Hablábamos de la verosimilitud de una  denuncia genérica que afecta al  sistema, y nos fijábamos en dos  indicios.

1. La negativa a iluminar el lugar, a  procurar la evitación de la tortura. Cámaras. Apertura de la incomunicación  y opacidad.

2. Antecedentes y hechos probados. Hechos cometidos, y hechos estimados  teniendo en cuenta la posibilidad real  (remota) de probar el hecho en un  entorno inaccesible a la obtención de  pruebas y en un entorno renunete y  reticente, por ser parte implicada.

seguimos con

3. Resultados y móvil del delito.  Utilización del delito. Utilidad.

Bueno, móvil para cometer el delito de  la tortura, existe, que beneficia no  al que tortura, sino que podemos decir  al sistema tendente a resolver casos  pendientes, o presentar a ls sociedad  un número de detenidos. En la analogía  judicial cuando se dilucida una  sospecha: El sistema tiene móvil  (motivación), tiene oportunidad,  antedecentes tiene también, actitud  sospechosa en estorbar la obtención de  la prueba también tiene, en un juicio  cualquiera en el que el acusado no  fuera “el sistema” en su conjunto,  sino una persona, la denuncia tendría  ya gran verosimilitud y la carga  indiciaria de la prueba lo  condenarían, por la suma de ellas.
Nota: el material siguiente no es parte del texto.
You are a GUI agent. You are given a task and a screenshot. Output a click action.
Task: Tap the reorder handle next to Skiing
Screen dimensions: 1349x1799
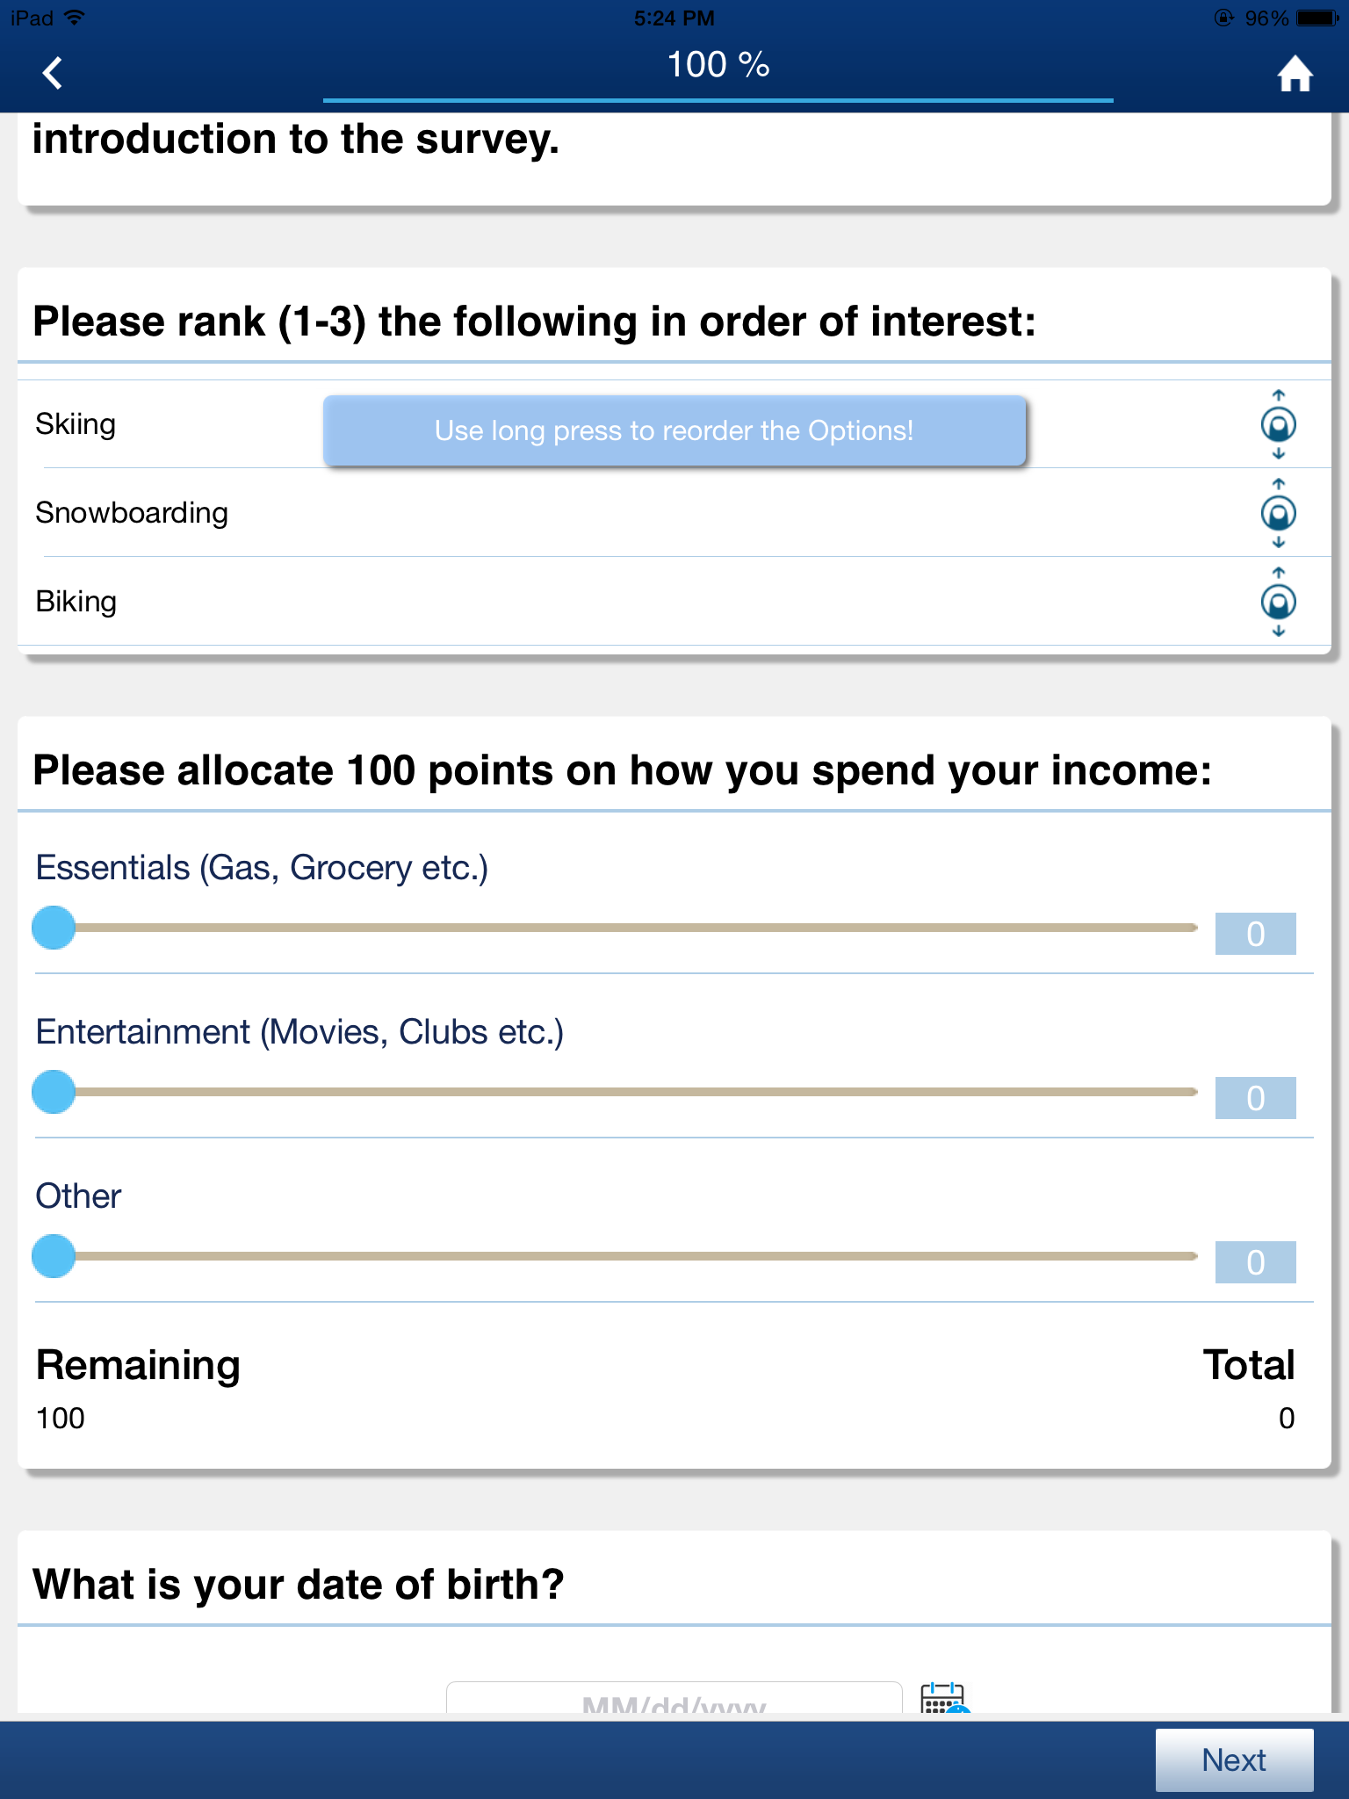coord(1278,425)
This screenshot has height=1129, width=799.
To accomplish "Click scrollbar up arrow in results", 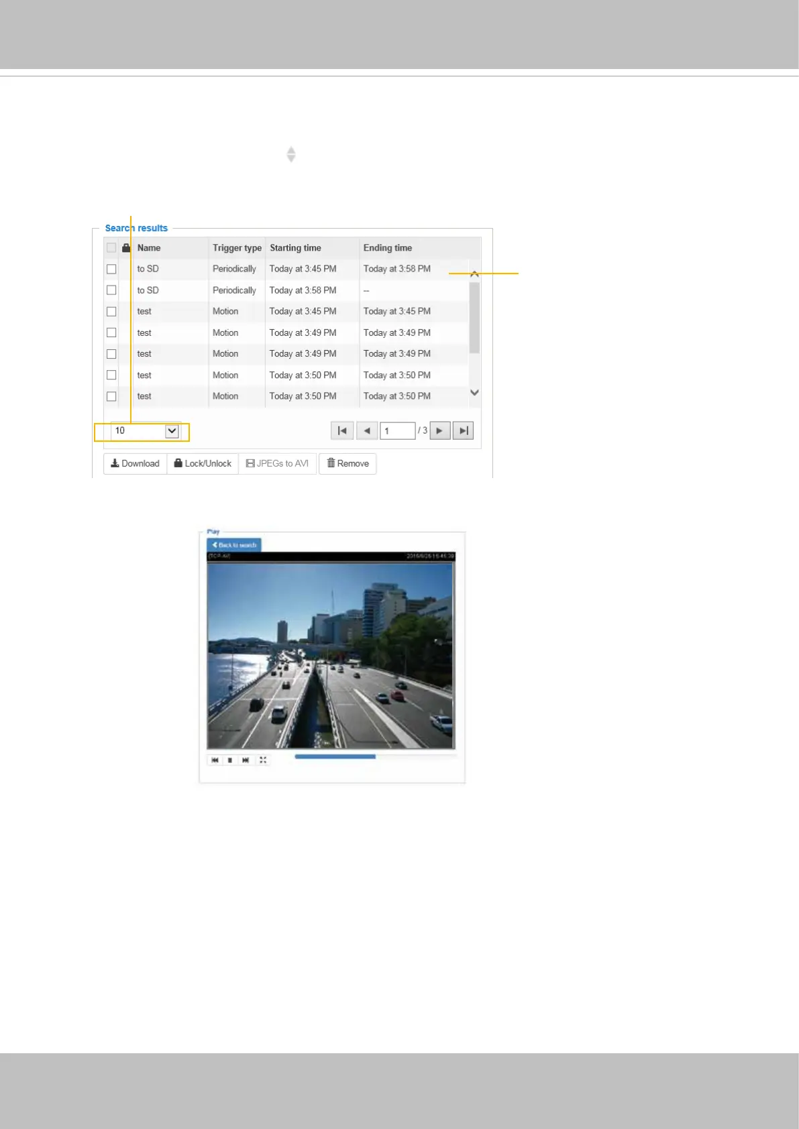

Aún se suman más elementos, pero  decíamos que movil (motivo) lo tiene  el sistema en su conjunto para  torturar. Se tortura para lograr  encarcelar a alguien, la tortura, de  procucirse, tiene la finalidad de  hacer firmar una declaración que va a  ser utulizada como prueba por un juez.  la confesión firmada autoencarcelará a  la persona torturada, que entró en  comisaría siendo inocente, y sale  siendo culpable precisamente tras  haber firmado eso, y por haber firmado  eso. O servirá para que esa persona,  al firmar lo que el torturador (o su  equipo) redacta incrimine a un tercero  o a más personas. A veces son esas  terceras personas el verdadero  objetivo que busca el que tortura,  cuando presenta un papel con 3 nombres  y un relato hasta que es firmado. Con  lo que la rueda de la tortura no sólo  sigue, sino que se multiplica. Y con  ella las injusticias.
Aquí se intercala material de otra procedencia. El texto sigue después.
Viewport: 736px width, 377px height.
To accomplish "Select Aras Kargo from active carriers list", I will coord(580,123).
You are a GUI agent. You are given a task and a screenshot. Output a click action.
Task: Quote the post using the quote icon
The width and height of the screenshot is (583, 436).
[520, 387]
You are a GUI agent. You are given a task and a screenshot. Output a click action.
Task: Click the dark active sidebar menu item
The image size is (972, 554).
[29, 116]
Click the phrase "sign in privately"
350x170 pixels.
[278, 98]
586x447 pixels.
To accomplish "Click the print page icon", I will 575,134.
Es conocido el interés de cada  comisaría, de cada comisario central,  de cada responsable político a cargo  de las fuerzas de seguridad, el  apremio en presentar ante la sociedad  determinados resultados, cada caso sin  resolver es un quebradero de cabeza, y  las comisarías, y los ministros del  interior pugnan entre ellos por  “quitarse casos de encima”, o bien,  presentar unos datos de detenciones y  resoluciones de casos a fin de año.  Muchas veces el interés de quitarse el  caso de encima prima sobre la cautela  y la Justicia, y no será la primera  vez que vemos, que esa premura en  meterle el “marrón” a alguien cuanto  antes, se lleva por delante la  libertad de un inocente, el cual se  demuestra con el tiempo inocente. Pero  raros son los casos en que puede  aparecer el verdadero culpable, cuando  el caso ya está cerrado y nadie está  tras la investigación ya.

Consideración aparte merecen  operaciones cuyo interés es  ilegalizar, incriminar a una  asociación, o mezclar en actividades  delictivas a todo un colectivo.  Previamente no hay “delito” previo que  resolver, sino que el hecho delictivo  es creado precisamente con las  declaraciones. No es que haya un  asesinato, por ejemplo que se haya  cometido, y que urja darle salida y  ponerle nombre al culpable, sino que  los hechos delictivos se establecen  basados precisamente en declaraciones  de relaciones, reuniones,  connivencias, complicidades, el  delitos más genéricos y amplios.

La sentencia del caso 18/98 a una gran  variedad de asociaciones y grupos es  paradigmática del uso de la tortura y  de confesiones en comisaría para  “crear” tipos delictivos que en  ralidad no están basados en “hechos  reales” sino en “connivencias,  complicidades, conexiones vagas”.

El resultado puede ser catastrófico de  incriminaciones en cadena. 47 personas  que quedan privadas de libertad por  años y años sin que haya un sólo hecho  delictivo que atribuirles.

Seguimiento del Juicio y sentencia del caso 18/98 al movimiento asociativo vasco: En este juicio, por ejemplo, se tomaron (entre otras) por válidas por parte del juez declaraciones obtenidas bajo tortura, según los declarantes, y posteriormente negadas ante el juez, con resultado de 47 personas condenadas.